*** Opening DATA FOR THE TASK ***
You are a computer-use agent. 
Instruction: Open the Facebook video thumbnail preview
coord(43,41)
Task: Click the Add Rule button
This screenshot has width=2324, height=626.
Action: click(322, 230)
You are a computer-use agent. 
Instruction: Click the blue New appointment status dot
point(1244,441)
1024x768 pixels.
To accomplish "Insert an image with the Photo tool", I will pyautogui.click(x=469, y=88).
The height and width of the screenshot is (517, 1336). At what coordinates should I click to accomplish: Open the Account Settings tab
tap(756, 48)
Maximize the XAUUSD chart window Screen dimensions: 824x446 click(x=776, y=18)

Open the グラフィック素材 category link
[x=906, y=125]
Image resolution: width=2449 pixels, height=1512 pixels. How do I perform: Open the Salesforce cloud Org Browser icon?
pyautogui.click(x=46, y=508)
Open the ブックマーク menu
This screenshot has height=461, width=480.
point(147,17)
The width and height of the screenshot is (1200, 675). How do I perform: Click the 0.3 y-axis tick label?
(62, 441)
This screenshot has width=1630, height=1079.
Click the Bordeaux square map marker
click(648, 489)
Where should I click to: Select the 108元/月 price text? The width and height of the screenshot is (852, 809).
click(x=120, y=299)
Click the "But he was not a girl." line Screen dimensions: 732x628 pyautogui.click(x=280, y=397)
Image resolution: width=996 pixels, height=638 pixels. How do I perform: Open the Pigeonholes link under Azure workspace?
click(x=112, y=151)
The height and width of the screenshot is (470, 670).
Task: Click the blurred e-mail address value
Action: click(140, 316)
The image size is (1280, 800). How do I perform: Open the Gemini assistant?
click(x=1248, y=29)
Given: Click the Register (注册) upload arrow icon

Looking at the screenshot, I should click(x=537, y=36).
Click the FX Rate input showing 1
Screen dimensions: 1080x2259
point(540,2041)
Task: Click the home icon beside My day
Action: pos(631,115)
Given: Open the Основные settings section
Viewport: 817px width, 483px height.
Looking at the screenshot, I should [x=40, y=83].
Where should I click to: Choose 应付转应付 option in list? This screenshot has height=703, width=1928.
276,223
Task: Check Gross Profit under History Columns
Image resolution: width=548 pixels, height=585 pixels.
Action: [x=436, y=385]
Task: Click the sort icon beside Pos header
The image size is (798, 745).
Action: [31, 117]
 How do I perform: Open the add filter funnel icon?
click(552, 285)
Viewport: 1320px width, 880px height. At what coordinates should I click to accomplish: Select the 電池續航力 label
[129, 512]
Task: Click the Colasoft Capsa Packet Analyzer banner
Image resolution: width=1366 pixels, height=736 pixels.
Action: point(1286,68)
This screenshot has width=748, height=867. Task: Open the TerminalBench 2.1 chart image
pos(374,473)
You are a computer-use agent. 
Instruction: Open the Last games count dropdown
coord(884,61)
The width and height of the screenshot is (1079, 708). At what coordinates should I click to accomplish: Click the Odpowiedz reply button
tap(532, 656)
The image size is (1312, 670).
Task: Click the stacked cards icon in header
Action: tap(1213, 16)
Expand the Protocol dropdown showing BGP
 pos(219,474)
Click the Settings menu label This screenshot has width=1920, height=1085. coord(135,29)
*** Closing DATA FOR THE TASK ***
● TASK
Copy nothing beyond the line containing "Given: Open the Основные settings section". Transcribe exactly from the first line of the entries down to that line, inclusive.

● FINISHED TASK
You are a computer-use agent. 
Instruction: Open the Facebook video thumbnail preview
coord(43,41)
Task: Click the Add Rule button
This screenshot has width=2324, height=626.
Action: click(322, 230)
You are a computer-use agent. 
Instruction: Click the blue New appointment status dot
point(1244,441)
1024x768 pixels.
To accomplish "Insert an image with the Photo tool", I will pyautogui.click(x=469, y=88).
The height and width of the screenshot is (517, 1336). At what coordinates should I click to accomplish: Open the Account Settings tab
tap(756, 48)
Maximize the XAUUSD chart window Screen dimensions: 824x446 click(x=776, y=18)

Open the グラフィック素材 category link
[x=906, y=125]
Image resolution: width=2449 pixels, height=1512 pixels. How do I perform: Open the Salesforce cloud Org Browser icon?
pyautogui.click(x=46, y=508)
Open the ブックマーク menu
This screenshot has height=461, width=480.
point(147,17)
The width and height of the screenshot is (1200, 675). How do I perform: Click the 0.3 y-axis tick label?
(62, 441)
This screenshot has width=1630, height=1079.
Click the Bordeaux square map marker
click(648, 489)
Where should I click to: Select the 108元/月 price text? The width and height of the screenshot is (852, 809).
click(x=120, y=299)
Click the "But he was not a girl." line Screen dimensions: 732x628 pyautogui.click(x=280, y=397)
Image resolution: width=996 pixels, height=638 pixels. How do I perform: Open the Pigeonholes link under Azure workspace?
click(x=112, y=151)
The height and width of the screenshot is (470, 670).
Task: Click the blurred e-mail address value
Action: click(140, 316)
The image size is (1280, 800). How do I perform: Open the Gemini assistant?
click(x=1248, y=29)
Given: Click the Register (注册) upload arrow icon

Looking at the screenshot, I should click(x=537, y=36).
Click the FX Rate input showing 1
Screen dimensions: 1080x2259
point(540,2041)
Task: Click the home icon beside My day
Action: pos(631,115)
Given: Open the Основные settings section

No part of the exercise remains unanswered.